** Job **
Could you render the listing below as a Markdown table with the columns Row and Line Text? Include only the lines from the line with "coordinates (396, 340)." to the line with "(268, 586).", both ends included, with each line numbered and blank lines omitted.

** Provided records **
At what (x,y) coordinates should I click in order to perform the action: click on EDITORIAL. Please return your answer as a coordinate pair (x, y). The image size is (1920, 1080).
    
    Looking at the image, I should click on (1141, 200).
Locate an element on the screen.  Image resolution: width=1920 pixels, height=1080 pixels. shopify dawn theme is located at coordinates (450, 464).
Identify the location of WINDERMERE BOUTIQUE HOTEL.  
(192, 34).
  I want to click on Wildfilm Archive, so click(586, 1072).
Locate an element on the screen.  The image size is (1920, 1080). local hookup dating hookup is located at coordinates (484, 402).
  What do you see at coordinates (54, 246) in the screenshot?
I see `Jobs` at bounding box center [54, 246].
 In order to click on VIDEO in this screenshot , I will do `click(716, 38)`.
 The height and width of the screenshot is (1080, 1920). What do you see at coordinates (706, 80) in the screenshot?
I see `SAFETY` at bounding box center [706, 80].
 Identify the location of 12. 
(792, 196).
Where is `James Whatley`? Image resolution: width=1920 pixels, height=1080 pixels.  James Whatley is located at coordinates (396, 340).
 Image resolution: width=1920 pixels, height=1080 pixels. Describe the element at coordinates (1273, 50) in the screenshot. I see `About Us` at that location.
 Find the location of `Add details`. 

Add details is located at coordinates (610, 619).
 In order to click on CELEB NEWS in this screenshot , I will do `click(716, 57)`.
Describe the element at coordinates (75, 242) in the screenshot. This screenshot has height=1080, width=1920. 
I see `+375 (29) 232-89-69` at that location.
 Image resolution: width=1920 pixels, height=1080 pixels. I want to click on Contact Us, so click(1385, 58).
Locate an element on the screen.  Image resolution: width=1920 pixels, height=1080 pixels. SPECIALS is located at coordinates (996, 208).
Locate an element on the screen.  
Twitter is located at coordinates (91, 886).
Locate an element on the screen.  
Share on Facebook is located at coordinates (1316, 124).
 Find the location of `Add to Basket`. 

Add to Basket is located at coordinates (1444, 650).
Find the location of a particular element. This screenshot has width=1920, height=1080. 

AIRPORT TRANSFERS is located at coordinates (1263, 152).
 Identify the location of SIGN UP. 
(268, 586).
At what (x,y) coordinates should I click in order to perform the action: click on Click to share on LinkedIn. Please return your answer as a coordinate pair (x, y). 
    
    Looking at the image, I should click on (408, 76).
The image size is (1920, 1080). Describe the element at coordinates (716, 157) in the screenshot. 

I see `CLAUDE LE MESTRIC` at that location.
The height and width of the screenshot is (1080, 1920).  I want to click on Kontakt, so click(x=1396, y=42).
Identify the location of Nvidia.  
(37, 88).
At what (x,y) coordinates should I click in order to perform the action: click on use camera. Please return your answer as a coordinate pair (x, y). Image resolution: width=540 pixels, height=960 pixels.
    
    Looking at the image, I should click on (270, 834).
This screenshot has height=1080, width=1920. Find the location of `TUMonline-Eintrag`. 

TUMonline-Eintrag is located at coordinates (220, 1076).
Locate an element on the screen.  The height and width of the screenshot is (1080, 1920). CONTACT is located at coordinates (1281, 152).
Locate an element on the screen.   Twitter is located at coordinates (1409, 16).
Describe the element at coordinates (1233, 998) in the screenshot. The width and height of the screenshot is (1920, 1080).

** Answer to the task **
| Row | Line Text |
|---|---|
| 1 | Where is `James Whatley`? Image resolution: width=1920 pixels, height=1080 pixels.  James Whatley is located at coordinates (396, 340). |
| 2 |  Image resolution: width=1920 pixels, height=1080 pixels. Describe the element at coordinates (1273, 50) in the screenshot. I see `About Us` at that location. |
| 3 |  Find the location of `Add details`.  |
| 4 | Add details is located at coordinates (610, 619). |
| 5 |  In order to click on CELEB NEWS in this screenshot , I will do `click(716, 57)`. |
| 6 | Describe the element at coordinates (75, 242) in the screenshot. This screenshot has height=1080, width=1920.  |
| 7 | I see `+375 (29) 232-89-69` at that location. |
| 8 |  Image resolution: width=1920 pixels, height=1080 pixels. I want to click on Contact Us, so click(1385, 58). |
| 9 | Locate an element on the screen.  Image resolution: width=1920 pixels, height=1080 pixels. SPECIALS is located at coordinates (996, 208). |
| 10 | Locate an element on the screen.   |
| 11 | Twitter is located at coordinates (91, 886). |
| 12 | Locate an element on the screen.   |
| 13 | Share on Facebook is located at coordinates (1316, 124). |
| 14 |  Find the location of `Add to Basket`.  |
| 15 | Add to Basket is located at coordinates (1444, 650). |
| 16 | Find the location of a particular element. This screenshot has width=1920, height=1080.  |
| 17 | AIRPORT TRANSFERS is located at coordinates (1263, 152). |
| 18 |  Identify the location of SIGN UP.  |
| 19 | (268, 586). |